2. New players on the payment services market
As regards the activities of TPPs, Law no. 209/2019 transposes PSD 2 without significant deviations. Three types of regulated TPPs are introduced:
- PISP – a payment service provider that initiates a payment order at the request of a payment service user with respect to a payment account held at another payment service provider.
In practical terms, PISPs can simplify transactions by cutting out as many intermediaries as possible in the payment authorization process and are an alternative to traditional debit or credit cards. For example, in e-commerce transactions a PISP would directly initiate a bank transfer from the account of the payer to the account of the merchant.
- AISP – a payment service provider that provides consolidated information about one or more payment accounts held by a payment service user with either another payment service provider or with more than one payment service provider.
In other words, AISPs are information aggregators that provide consolidated information about one or more accounts held by their users with one or more different banks.
- CBPII – a payment service provider issuing card-based payment instruments.
The functionality of a CBPII is to issue card-based payment instruments in order to execute payment transactions from an account held by the payment service user to a bank (which is not managed by that CBPII).
3. The distribution of liability when PISPs process transactions
In line with PSD 2, in the case of non-executed or defective transactions initiated by a PISP, Law no. 209/2019 provides that the bank has the responsibility to make refunds to the payment service user. The bank then can seek compensation from the PISP if damages are attributable to it.

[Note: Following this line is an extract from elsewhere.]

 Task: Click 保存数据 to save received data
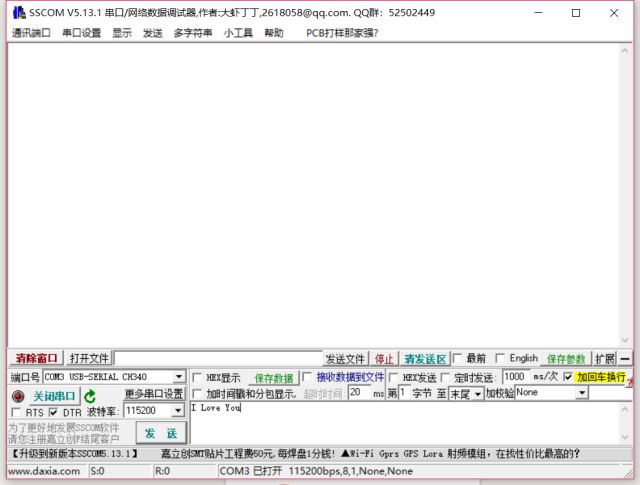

Law no. 209/2019 does not offer any supplementary guidance in terms of liability or dispute resolution between TPPs and banks. This could prove problematic in practice as, in the almost unavoidable scenario of litigation, the Romanian courts will have limited knowledge on the technical aspects that converge with the rules of liability. To help mitigate these risks and uncertainties, TPPs and banks could enter into detailed liability regimes among themselves. The question of establishment and allocation of liability will remain a key concern as market practice is established over time.

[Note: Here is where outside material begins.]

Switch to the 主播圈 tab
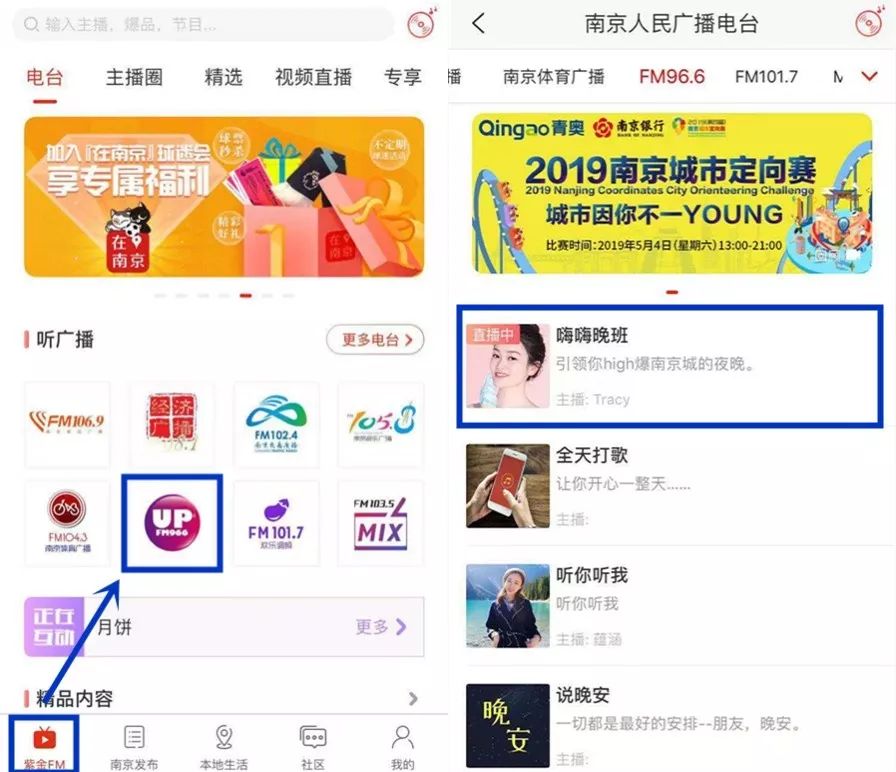pyautogui.click(x=134, y=77)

4. Strong Customer Authentication
In line with PSD 2, and with the aim of providing better payment transaction security, Law no. 209/2019 requires strong customer authentication (SCA) which entails using two or more of the following elements categorized as:
- knowledge (something only the user knows), such as a password, PIN, knowledge-based challenge question, passphrase or memorized swiping path.
- possession (something only the user possesses), such as a possession of devices evidenced by a one-time password (OTP) generated by, or received on, a device (hardware or software token generator, SMS OTP) or cards evidenced by a card reader;
- inherence (something the user is), such as fingerprint scanning, voice recognition, retina and iris scanning and even keystroke dynamics or the angle at which the device is held.
5. Difficulties implementing strong customer authentication in e-commerce transactions
The European Banking Authority (EBA), which supervises SCA at the EU level, has recognized the technical difficulties in implementing SCA solutions for e-commerce card-based payment transactions and allowed payment service providers to prepare migration plans that have to be implemented by 31 December 2020. Nevertheless, the EBA stressed that during this period, payment service providers will remain liable for unauthorized transactions when SCA has not been properly applied.
In line with EBA’s indications, the National Bank of Romania is expected to collaborate with the relevant stakeholders in order to supervise and achieve implementation of the migrations plans by the proposed deadline.
*The Directive 2015/2366 of the European Parliament and of the Council on payment services in the internal market, amending Directives 2002/65/EC, 2009/110/EC and 2013/36/EU and Regulation (EU) No 1093/2010, and repealing Directive 2007/64/EC.